O franco suíço tem sido uma alternativa dos investidores para levar avante o carry trade depois da subida da taxa de juros, decretada pelo Banco Central do Japão, a 31 de julho, de 0,10% para 0,25%, de acordo com a Reuters. Os especialistas contactados pelo Jornal Económico confirmam esta nova apetência, mas deixam avisos.
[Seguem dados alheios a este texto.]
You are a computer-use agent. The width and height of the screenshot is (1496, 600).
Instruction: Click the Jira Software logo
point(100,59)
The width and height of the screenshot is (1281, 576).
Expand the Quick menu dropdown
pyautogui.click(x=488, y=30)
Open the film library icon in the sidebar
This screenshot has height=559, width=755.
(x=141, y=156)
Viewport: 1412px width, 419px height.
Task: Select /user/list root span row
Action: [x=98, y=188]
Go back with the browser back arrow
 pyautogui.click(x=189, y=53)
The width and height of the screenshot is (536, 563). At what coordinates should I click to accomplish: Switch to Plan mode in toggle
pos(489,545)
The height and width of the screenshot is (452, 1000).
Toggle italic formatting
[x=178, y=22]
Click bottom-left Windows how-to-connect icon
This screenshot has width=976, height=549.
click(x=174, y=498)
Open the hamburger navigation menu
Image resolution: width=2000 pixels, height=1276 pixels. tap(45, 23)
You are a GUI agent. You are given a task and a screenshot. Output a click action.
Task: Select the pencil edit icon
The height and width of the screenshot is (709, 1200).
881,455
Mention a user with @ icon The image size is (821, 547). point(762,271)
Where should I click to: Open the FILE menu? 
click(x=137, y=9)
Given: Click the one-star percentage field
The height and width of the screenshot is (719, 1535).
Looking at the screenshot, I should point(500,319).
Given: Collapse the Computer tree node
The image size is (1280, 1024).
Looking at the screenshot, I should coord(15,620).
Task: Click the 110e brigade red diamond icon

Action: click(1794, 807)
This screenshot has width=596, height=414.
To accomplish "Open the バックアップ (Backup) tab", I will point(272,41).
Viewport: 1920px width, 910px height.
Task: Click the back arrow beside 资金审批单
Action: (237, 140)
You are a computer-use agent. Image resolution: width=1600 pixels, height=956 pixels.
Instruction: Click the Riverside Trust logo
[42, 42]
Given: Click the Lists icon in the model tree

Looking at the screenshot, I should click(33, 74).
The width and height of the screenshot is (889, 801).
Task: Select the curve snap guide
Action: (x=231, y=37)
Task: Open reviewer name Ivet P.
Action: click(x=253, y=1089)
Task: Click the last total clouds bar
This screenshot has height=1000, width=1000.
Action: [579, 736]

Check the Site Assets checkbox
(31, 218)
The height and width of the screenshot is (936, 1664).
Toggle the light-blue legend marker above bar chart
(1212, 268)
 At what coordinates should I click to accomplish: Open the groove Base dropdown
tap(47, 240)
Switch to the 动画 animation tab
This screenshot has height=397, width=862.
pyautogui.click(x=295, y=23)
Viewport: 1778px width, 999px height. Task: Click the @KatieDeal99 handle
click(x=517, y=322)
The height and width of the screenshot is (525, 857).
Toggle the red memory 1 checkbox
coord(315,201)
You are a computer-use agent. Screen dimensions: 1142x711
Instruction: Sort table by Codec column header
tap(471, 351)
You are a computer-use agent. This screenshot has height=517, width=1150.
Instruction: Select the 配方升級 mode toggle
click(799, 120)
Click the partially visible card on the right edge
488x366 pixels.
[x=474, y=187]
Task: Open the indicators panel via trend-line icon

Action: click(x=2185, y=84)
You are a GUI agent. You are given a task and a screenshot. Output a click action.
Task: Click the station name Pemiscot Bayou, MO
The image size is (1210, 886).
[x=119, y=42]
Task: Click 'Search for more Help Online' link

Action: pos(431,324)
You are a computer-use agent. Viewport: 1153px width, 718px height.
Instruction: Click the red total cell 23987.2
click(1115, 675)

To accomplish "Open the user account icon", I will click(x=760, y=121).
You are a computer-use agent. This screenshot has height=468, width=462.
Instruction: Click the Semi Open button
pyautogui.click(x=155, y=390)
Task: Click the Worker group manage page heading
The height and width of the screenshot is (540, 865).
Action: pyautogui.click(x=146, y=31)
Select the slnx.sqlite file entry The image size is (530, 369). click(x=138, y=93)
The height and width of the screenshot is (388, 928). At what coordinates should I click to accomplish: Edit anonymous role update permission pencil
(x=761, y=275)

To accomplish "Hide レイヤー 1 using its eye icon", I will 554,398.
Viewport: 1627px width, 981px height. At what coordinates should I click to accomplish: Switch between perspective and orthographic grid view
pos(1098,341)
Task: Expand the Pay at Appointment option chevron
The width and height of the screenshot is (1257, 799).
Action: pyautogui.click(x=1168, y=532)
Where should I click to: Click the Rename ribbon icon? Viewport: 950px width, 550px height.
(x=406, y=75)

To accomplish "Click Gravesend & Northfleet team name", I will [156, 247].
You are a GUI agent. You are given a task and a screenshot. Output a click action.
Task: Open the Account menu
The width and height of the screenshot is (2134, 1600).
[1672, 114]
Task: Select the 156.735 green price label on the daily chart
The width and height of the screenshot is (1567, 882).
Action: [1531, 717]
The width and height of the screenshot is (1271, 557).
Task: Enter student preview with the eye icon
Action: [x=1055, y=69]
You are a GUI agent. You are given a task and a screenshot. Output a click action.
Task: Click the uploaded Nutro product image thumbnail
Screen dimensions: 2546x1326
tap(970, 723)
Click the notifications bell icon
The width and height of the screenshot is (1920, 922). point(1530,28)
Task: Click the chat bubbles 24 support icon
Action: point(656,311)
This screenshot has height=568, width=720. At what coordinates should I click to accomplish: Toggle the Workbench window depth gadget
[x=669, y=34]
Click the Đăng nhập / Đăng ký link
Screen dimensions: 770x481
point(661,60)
O carry trade é um mecanismo que permite ao investidor tentar obter lucro através da diferença nas taxas de juro entre duas moedas.

O trader do Banco Best, Ângelo Custódio, diz ao Jornal Económico que há muito que o franco suíço é utilizado na estratégia de carry trade.

“Gozando de taxas de juro historicamente baixas associada a uma baixa volatilidade, o seu apelo aumentou, obviamente, após a disrupção do iene, que se valorizou fortemente na sequência dos fracos dados económicos verificados nos Estados Unidos, e de um surpreendente aumento das taxas de juro do Banco Central do Japão, que desencadeou uma turbulência nos mercados financeiros”, explica Ângelo Custódio.

O analista da XTB, Henrique Tomé, salienta, ao Jornal Económico, que depois da subida dos juros pelo Banco Central japonês “houve quem ponderasse proceder” a práticas de carry trade na Suíça, tendo em conta as taxas de juro mais baixas em comparação com a Europa e os Estados Unidos da América.

“Ainda assim, a taxa de juro da Suíça é mais alta que a taxa de juro do Japão, mesmo depois de esta ter subido. Adicionalmente, não podemos afirmar que, depois do Japão, a Suíça tem sido o alvo preferencial”, diz Henrique Tomé.

Posições vendedoras atingem 3,8 mil milhões

O trader do Banco Best, Ângelo Custódio, sublinha que é possível verificar posições vendedoras significativas na divisa [franco suíço], cerca de 3,8 mil milhões, um sinal, no entender de Ângelo Custódio, que “poderá estar a ser utilizada para financiar movimentos de carry trade”.

O economista sénior do Banco Carregosa, Paulo Monteiro Rosa, refere que os investidores mantiveram uma posição vendida de 3,8 mil milhões de dólares contra o franco suíço, “mesmo tendo mudado abruptamente” para uma posição comprada de dois mil milhões de dólares no iene, baseando-se em dados da Comissão de Negociação de Futuros de Commodities dos Estados Unidos.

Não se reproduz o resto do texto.